Frontline knowledge brokering experiences

• Hospitals exposed to basic project management skills and rudimentary process improvement tools.

• Concept of knowledge brokering and knowledge integration unestablished within jurisdiction.

• No sense of urgency for reform amongst frontline staff, leading to desultory process improvement attempts targeting only “low hanging fruit” (Executive Sponsor, Participant 1).

• Basic skills required to prepare workforce for required improvement: “The main goal [from my perspective] was to increase capability and capacity to be able to respond to problems that [front line staff] identified. But the challenge was you didn’t have a workforce that even asked questions and solved problems.” (Executive Sponsor, Participant 1).

• Project approach becomes wearing on frontline staff, with Improvement Advisors bearing the brunt: “Death by a thousand projects” seems to be a familiar refrain among Improvement Advisors. (Field note).

• Improvement Advisor network established, and successful in terms of circulating knowledge throughout this network. At the same time, collaboration between health services is seen as unusual: “That network means that there’s a culture in [improvement] of sharing. That’s unusual [here] in health – it’s crazy, but it’s unusual.” (Executive Sponsor, Participant 14).

• “I think broadly from [policy-makers, the ICPH in its early days] was [about] seeing health organizations tooling up.” (Improvement Advisor, Participant 7).

• “My experience of watching [hospitals] go Lean is that after a point in time your staff do a backflip and start to resent it: ‘Here come the Lean people’”. (Improvement Advisor, Participant 4).

• The Department should actually be building their policy knowledge based on the [local] issues that appear in health systems. And they don’t necessarily to the extent they could. It’s a power shift. So, do with, not to. So that’s the shift that I would see should be made.” (Improvement Advisor, Participant 13).

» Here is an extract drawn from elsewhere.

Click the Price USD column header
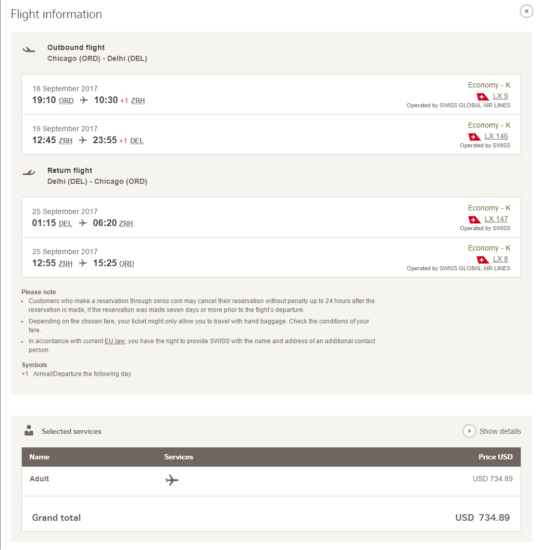coord(495,457)
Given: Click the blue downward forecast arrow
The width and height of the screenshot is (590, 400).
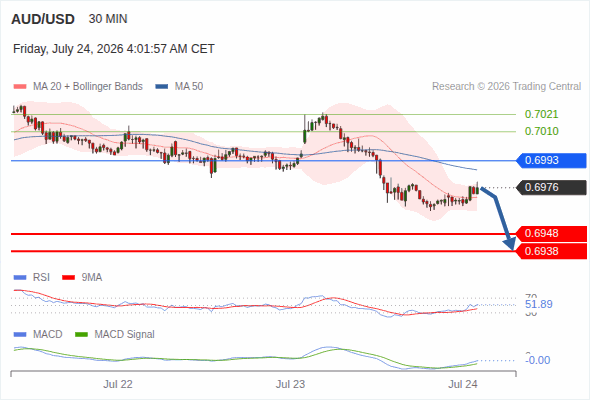Looking at the screenshot, I should [x=499, y=218].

• “I think [the IA network has] run its race in [terms of] being a supportive group, for a group who are thinking about, ‘Maybe I’ll do this [improvement] thing’”. (Improvement Advisor, Participant 7).

• Improvement Advisors report difficulties in engaging clinicians in process improvement and encountering receptiveness issues.

• Competitive nature of system openly acknowledged by Improvement Advisors, Executive Sponsors, and policy-makers.

• “By the time we got to the third [collaboration event] it opened right up because people started talking about their problems. We started to realize that actually, the issue you've got here at [this health service] is the same issue as [over there]. And [that other health service] has just recently solved that same issue as well, and we start to see this more collegiate kind of thing happen. For the most part, I think they've got these relationships now where everyone will pick up the phone and talk to each other.” (Improvement Advisor, Participant 48).

• Improvement Advisors begin to express mixed opinions about the competitive nature of the system, and can instead point to examples of collaboration that extend beyond the Improvement Advisor cohort.